Think faith, think N.I.T.W.I.T.

Faith in God is untouchable. It remains unaffected by any fresh interpretation of scripture. There is absolutely no reason why it should be eroded by any new historical facts that come to light, or any archaeological findings that alter our understanding of the past. It does not quake with every new piece of evidence that scientific discoveries reveal. We could say: Faith is God, and therefore untouchable.

We remain on firm ground as long as we start from the position, "Nothing Is The Way I Think".

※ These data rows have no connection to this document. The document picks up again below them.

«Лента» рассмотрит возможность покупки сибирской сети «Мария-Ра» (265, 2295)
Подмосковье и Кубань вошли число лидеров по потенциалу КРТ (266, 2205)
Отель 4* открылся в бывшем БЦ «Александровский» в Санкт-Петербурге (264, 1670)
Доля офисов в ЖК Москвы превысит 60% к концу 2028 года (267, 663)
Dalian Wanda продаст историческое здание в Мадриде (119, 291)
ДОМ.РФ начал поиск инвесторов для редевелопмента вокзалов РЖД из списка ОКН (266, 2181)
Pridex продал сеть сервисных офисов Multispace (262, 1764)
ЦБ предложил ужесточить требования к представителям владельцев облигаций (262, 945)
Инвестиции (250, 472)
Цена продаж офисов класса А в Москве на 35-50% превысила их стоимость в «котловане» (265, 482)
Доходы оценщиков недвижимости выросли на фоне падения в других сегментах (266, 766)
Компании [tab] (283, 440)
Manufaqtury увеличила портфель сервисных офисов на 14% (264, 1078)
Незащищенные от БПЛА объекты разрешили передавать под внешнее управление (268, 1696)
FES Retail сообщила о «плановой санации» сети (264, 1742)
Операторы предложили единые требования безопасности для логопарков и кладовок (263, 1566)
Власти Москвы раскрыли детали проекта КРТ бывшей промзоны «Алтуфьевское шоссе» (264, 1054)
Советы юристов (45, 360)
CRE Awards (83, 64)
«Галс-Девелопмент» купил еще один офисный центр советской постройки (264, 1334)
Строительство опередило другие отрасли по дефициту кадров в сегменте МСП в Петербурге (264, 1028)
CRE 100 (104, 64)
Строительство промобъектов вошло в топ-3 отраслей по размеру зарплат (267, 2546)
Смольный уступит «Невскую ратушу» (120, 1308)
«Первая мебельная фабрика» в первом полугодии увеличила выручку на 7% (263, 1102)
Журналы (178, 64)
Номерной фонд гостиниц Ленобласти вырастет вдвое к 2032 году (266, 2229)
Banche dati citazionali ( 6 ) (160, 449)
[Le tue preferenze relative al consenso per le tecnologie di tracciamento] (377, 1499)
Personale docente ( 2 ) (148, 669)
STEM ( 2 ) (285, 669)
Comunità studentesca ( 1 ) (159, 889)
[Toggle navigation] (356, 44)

Faith is not belief. Belief can be shored up by evidence, but if that evidence gets washed away by some future discovery, belief can begin to collapse. I do not believe God exists. I have faith. God's existence does not need to be proved. Faith in God transcends proof. As far as I am concerned, God simply is.
"Science can tell us what happens to our body after we die but it cannot tell us what happen to us, the people we are, after we die."
Dorothy Rowe, Different Ways of Thinking: Science and Religion
Faith gives the imagination wings. It lets the mind soar. It throws off the shackles and remains untethered to anything on earth. Those who look to science to provide evidence of God's existence remain chained to this system, and that is their choice. Faith allows space for all the scientific evidence, and retains infinite room for dreams and fantasies - in this life, and beyond.

The man Jesus summed up faith in God when he said, "With God all things are possible." So it was that the writers behind the first few chapters of Genesis were able to imagine a world inhabited by giants, fallen angels, and men living to be nine-hundred years of age. They wrote about a wooden chest full of animals, a flooded earth, water covering the mountains to a depth of twenty feet, and a tower that reached right up to the heavens. It doesn't matter that evidence has since proved these flights of fancy to be just that, their faith in God meant that, to them, nothing was impossible.
"I do not believe that science can disprove the existence of God; I think that is impossible."
Richard Feynman, The Relation of Science and Religion
Faith is bullet-proof. Paul described faith as a "shield...with which you can extinguish all the flaming arrows of the evil one." A person of faith does not mind being made a fool of. He is free to hold to a particular outlook, and at any time the evidence proves otherwise, he can laugh off his previous understanding without shame, and readjust his viewpoint. He is not precious about his belief system. He does not cling desperately to his views or his religion. He is not defined by these things so that if he is challenged, or a thread is tugged, he feels as if his whole life is unravelling.
"No matter how much evidence can be found, there is never enough to be absolutely certain of anything."
Dorothy Rowe, Different Ways of Thinking: Science and Religion
"Nothing is the way I think" understands that the world is unpredictable, and forever changing. Knowledge is a constantly shifting landscape. What we know today might not be what we know tomorrow. Faith is completely at ease with this. It accepts it without anxiety. And throughout, it remains intact.